» **PROBLEM SET**:
**1)** Copy word for word the part of the Considered Index text from "Using the Index" to "for that product.".
**2)** Answer these questions from the Considered Index text.
(a) In which fiscal year will manual, non-systems-dependent versions of the Considered Footwear and Apparel Indexes be posted online?
(b) With which organization was GreenXchange created?
(c) On which natural resource does polyester rely heavily?

» **EXTRACT**:
/---
Using the Index framework components described above, products are assigned a "Considered" score based on Nike's assessed footprint. This includes a baseline standard and a Considered standard.
The baseline standard, used for broad goal setting, recognizes steps already taken toward the environmental sustainability of the product. Products meeting the baseline are not part of the Considered line but their scoring helps designers understand and assess a starting point for that product.
The Considered standard is achieved by products with scores that significantly exceed the baseline. These products earn the Considered designation.
To advance industry-wide adoption of best practice in sustainable product design, we will make a version of our Considered Index available widely for reference and to build upon. In FY10 we will post manual, non-systems-dependent versions of our Considered Footwear and Apparel Indexes online.
The Considered Footwear and Apparel Indexes that Nike uses to score products depend on product creation tools, systems and databases unique to Nike. By their nature, they are not transferable to other footwear or apparel companies. The non-systems-dependent versions will provide a greatly simplified version that provides a framework to allow product creation teams in other companies to review and assess the most critical aspects of a product's environmental footprint throughout their R&D process. These Excel-based versions do not provide the granularity and detail at which Nike evaluates and scores its own products.
We also anticipate sharing our full indexes through GreenXchange.
We believe that sharing what we have learned will unleash a faster pace for change across the industry. To build greater understanding and achieve real breakthroughs we need to address key issues more broadly, more collectively.
For example, water is a key concern on the global agenda. We know that the apparel industry in particular uses a considerable amount of water for dyeing and finishing processes. Two of the materials we use most rely heavily on natural resources: cotton on water and polyester on petroleum. We must be able to address future needs for materials, to find ways to use materials again and again.
But what if we could dye without water? How can we plant the seeds needed to move toward more sustainable products? These questions are not specific to Nike. They are dilemmas that face our industry and the world.
To this end, collaboration can help. The more people, the more companies working on these problems and seeking breakthroughs, the more likely we all are to find solutions that can be brought to scale and made viable.
We share what we have developed, as we have with breakthroughs such as formulations for environmentally preferred rubber. And we encourage others to share their insights and developments, to take ideas and run with them, to let us - and others - know what they've learned.
To facilitate this type of sharing we have partnered with Creative Commons to create GreenXchange. This platform, which Nike and other business partners will release in 2010, will encourage trial and innovation, as well as the opening and sharing of patents and other ideas, some on a fee-for-use basis and others in a manner that can be studied and built upon.
We are raising the profile of such work on the global stage, including the World Economic Forum, where leaders in government, business and others begin to understand the value of sharing information and solving problems together without continuously tapping the earth's resources.
Every season brings new learnings and feedback from our product creation teams on how we can improve the Considered Index from both interface and content standpoints. We anticipate the future will bring continual enhancement of the current index, as well as development of a more universal tool for evaluating the environmental aspects of all Nike products.
\---
» **DATA UNDER STUDY**:
/---
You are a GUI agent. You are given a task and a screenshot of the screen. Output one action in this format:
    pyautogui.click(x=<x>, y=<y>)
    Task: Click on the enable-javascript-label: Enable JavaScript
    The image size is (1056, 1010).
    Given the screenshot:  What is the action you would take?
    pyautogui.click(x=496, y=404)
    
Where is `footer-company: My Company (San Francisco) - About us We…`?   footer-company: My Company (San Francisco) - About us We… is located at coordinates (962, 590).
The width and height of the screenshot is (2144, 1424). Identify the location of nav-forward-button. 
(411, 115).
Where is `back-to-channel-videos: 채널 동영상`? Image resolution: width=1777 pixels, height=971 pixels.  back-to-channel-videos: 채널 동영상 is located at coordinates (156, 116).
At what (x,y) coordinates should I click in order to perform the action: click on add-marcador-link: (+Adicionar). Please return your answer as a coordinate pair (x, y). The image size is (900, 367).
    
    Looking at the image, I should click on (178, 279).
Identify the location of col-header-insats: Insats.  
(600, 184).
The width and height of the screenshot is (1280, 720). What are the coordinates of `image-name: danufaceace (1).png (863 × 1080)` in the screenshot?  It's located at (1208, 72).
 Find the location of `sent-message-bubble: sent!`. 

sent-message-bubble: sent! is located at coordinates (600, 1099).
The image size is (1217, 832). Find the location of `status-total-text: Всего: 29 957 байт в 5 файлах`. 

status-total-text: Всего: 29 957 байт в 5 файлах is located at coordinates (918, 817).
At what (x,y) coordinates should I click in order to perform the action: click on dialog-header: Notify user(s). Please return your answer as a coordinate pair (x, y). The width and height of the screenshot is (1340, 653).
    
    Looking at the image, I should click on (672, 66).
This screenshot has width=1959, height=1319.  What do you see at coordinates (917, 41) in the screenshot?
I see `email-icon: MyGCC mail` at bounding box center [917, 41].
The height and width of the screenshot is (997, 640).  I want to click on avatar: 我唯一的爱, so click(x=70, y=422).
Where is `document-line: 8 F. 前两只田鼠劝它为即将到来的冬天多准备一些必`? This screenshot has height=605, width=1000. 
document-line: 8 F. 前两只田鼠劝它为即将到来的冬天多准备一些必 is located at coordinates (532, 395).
\---
» **RESULTS OF THE TASKS**:
**1)**
Using the Index framework components described above, products are assigned a "Considered" score based on Nike's assessed footprint. This includes a baseline standard and a Considered standard.
The baseline standard, used for broad goal setting, recognizes steps already taken toward the environmental sustainability of the product. Products meeting the baseline are not part of the Considered line but their scoring helps designers understand and assess a starting point for that product.

**2)**
(a) FY10
(b) Creative Commons
(c) Petroleum